- Type: Rifle/Dangerous Game
- Place of origin: South Gate CA USA

Production history
- Designer: Weatherby
- Designed: 1989
- Manufacturer: Weatherby
- Produced: 1989–present

Specifications
- Parent case: .378 Weatherby Magnum
- Case type: Belted, bottleneck
- Bullet diameter: .416 in (10.6 mm)
- Neck diameter: .444 in (11.3 mm)
- Shoulder diameter: .561 in (14.2 mm)
- Base diameter: .582 in (14.8 mm)
- Rim diameter: .579 in (14.7 mm)
- Rim thickness: .252 in (6.4 mm)
- Case length: 2.913 in (74.0 mm)
- Overall length: 3.750 in (95.3 mm)
- Case capacity: 140 gr H_{2}O (9.1 cm^{3})
- Rifling twist: 1 in 14 in (360 mm)
- Primer type: Large rifle (magnum)
- Maximum pressure: 65,000 psi (450 MPa)

Ballistic performance
| Bullet mass/type | Velocity | Energy |
| 350 gr (23 g) X | 2,880 ft/s (880 m/s) | 6,448 ft⋅lbf (8,742 J) |  |
| 400 gr (26 g) RN | 2,700 ft/s (820 m/s) | 6,474 ft⋅lbf (8,778 J) |  |

= .416 Weatherby Magnum =

Rifle cartridge

The .416 Weatherby Magnum is a belted, bottlenecked cartridge designed by Ed Weatherby and launched commercially in 1989. It is a dangerous-game cartridge intended for the hunting of heavy dangerous game such as elephant and African Cape buffalo. It is considered the most powerful commercial .416 cartridge, besting the Remington, Rigby and Ruger .416s by a velocity of 300 ft/s. Unlike earlier Weatherby cartridges which were designed by Roy Weatherby, this cartridge was designed by his son Ed Weatherby.

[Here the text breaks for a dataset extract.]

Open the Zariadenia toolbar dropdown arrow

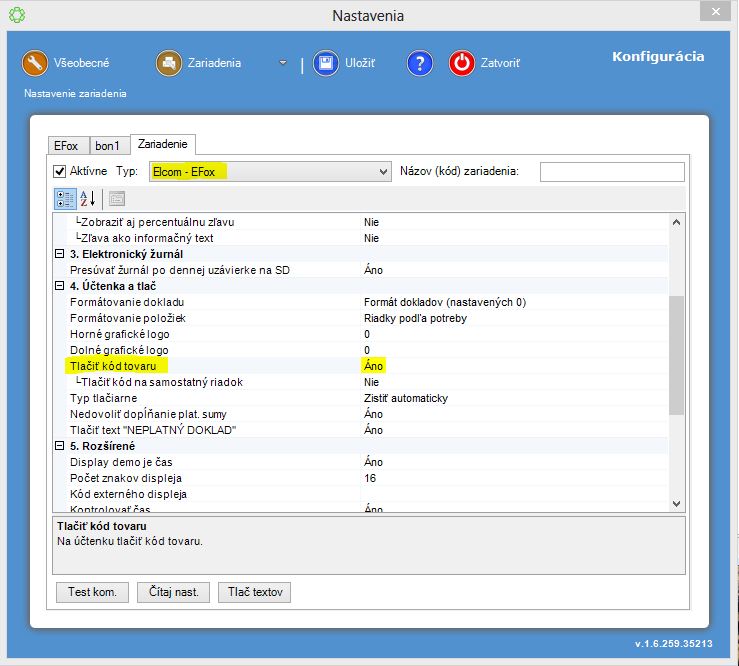(283, 64)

Beginning in the 1960s and through the 1970s, safari hunting in Africa was on the decline, and in turn demand for big-bore cartridges waned. Furthermore, the introduction of the .458 Winchester Magnum, which could be chambered in inexpensive rifles, further put a nail in the coffin of other big-bore cartridges such as the .416 Rigby, which required an oversized rifle action. Due to the lack of interest, ammunition manufacturers like Kynoch ceased operations.

However, by the 1980s, a renewed interest in safari hunting created a demand for big-bore dangerous-game cartridges. In 1988 Remington stepped up to the plate with their iteration of the .416 Hoffman, which was given the name .416 Remington Magnum. Unlike the Rigby, the Remington cartridge utilized the .375 H&H Magnum case and therefore, unlike the .416 Rigby, could be chambered in most firearm actions.

Taking advantage of this momentum, Weatherby introduced their own .416 cartridge in 1989; it was based on the .378 Weatherby Magnum cartridge, which was necked up to accept a .416 in bullet.

==Design==
In traditional Weatherby fashion, a Weatherby cartridge would outclass similar-caliber cartridges with regard to the performance of the cartridge. To accomplish this task Weatherby relied on one of the largest commercial sporting cartridge cases available. The .416 Weatherby Magnum uses the same case as the .378 Weatherby Magnum and the .460 Weatherby Magnum. The case design was inspired by the .416 Rigby cartridge and features a belt and Weatherby's signature double-radius venturi shoulder. Unlike the .416 Ruger and the .416 Remington, the .416 Weatherby Magnum requires an extra-large bolt face and large magnum action to contain the cartridge due to its oversized dimensions. Putting this in perspective, the .416 Weatherby Magnum has a case capacity of 140 gr. of water (9.09 cm^{3}), an increase of 31% over that of the .416 Remington Magnum case.

The .416 Weatherby Magnum has been standardized by both the CIP and SAAMI. SAAMI recommends a 6-grooved barrel with a bore Ø of .408 in and a groove Ø of .416 in with a twist rate of one revolution in 14 in. Weatherby's pressure rating is 65000 psi; however; Weatherby's own factory ammunition is loaded to lower pressure levels than this maximum. As with other Weatherby cartridges, there are discrepancies between SAAMI and CIP dimensions. This is arises from the CIP's treatment of the double-venturi case, shoulder and neck area of the cartridge. the CIP attempts to treat the shoulder as a conventional shoulder with transitional radius between each of the segments.